[Problem requirements]: Produce as output only the lines below starting at the line with "Image resolution: width=1280" and continuing through the line with "Click 开通会员 in the title bar", each one exactly as written.

⟨

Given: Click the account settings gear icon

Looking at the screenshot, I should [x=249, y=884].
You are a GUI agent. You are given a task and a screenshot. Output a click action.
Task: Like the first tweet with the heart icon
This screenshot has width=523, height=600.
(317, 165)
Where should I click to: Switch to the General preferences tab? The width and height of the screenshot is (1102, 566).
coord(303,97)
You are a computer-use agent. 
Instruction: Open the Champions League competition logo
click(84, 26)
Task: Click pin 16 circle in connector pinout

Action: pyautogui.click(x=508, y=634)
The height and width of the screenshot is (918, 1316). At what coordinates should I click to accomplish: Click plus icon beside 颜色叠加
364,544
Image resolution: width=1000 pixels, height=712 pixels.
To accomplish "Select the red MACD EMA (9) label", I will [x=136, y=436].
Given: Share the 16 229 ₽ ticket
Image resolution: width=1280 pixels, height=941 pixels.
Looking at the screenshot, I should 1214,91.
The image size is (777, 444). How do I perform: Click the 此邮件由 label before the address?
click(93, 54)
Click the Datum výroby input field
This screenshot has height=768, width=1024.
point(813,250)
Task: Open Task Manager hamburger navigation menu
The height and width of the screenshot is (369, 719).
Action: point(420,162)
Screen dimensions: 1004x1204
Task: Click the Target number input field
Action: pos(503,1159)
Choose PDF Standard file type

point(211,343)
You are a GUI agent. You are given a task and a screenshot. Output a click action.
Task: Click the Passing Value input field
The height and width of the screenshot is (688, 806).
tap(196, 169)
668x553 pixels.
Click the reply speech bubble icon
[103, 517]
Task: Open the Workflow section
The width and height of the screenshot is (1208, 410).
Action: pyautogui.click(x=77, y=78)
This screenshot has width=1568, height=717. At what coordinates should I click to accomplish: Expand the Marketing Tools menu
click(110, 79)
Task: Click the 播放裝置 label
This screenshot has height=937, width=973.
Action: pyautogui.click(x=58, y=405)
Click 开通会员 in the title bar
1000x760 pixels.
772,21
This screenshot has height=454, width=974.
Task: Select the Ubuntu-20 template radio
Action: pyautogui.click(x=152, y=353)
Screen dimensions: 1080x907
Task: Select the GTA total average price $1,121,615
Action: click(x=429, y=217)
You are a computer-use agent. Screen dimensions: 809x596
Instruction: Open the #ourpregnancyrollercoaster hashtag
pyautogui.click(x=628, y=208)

⟩

[Output of the exercise]:
Image resolution: width=1280 pixels, height=941 pixels.
Looking at the screenshot, I should 1214,91.
The image size is (777, 444). How do I perform: Click the 此邮件由 label before the address?
click(93, 54)
Click the Datum výroby input field
This screenshot has height=768, width=1024.
point(813,250)
Task: Open Task Manager hamburger navigation menu
The height and width of the screenshot is (369, 719).
Action: point(420,162)
Screen dimensions: 1004x1204
Task: Click the Target number input field
Action: pos(503,1159)
Choose PDF Standard file type

point(211,343)
You are a GUI agent. You are given a task and a screenshot. Output a click action.
Task: Click the Passing Value input field
The height and width of the screenshot is (688, 806).
tap(196, 169)
668x553 pixels.
Click the reply speech bubble icon
[103, 517]
Task: Open the Workflow section
The width and height of the screenshot is (1208, 410).
Action: pyautogui.click(x=77, y=78)
This screenshot has width=1568, height=717. At what coordinates should I click to accomplish: Expand the Marketing Tools menu
click(110, 79)
Task: Click the 播放裝置 label
This screenshot has height=937, width=973.
Action: pyautogui.click(x=58, y=405)
Click 开通会员 in the title bar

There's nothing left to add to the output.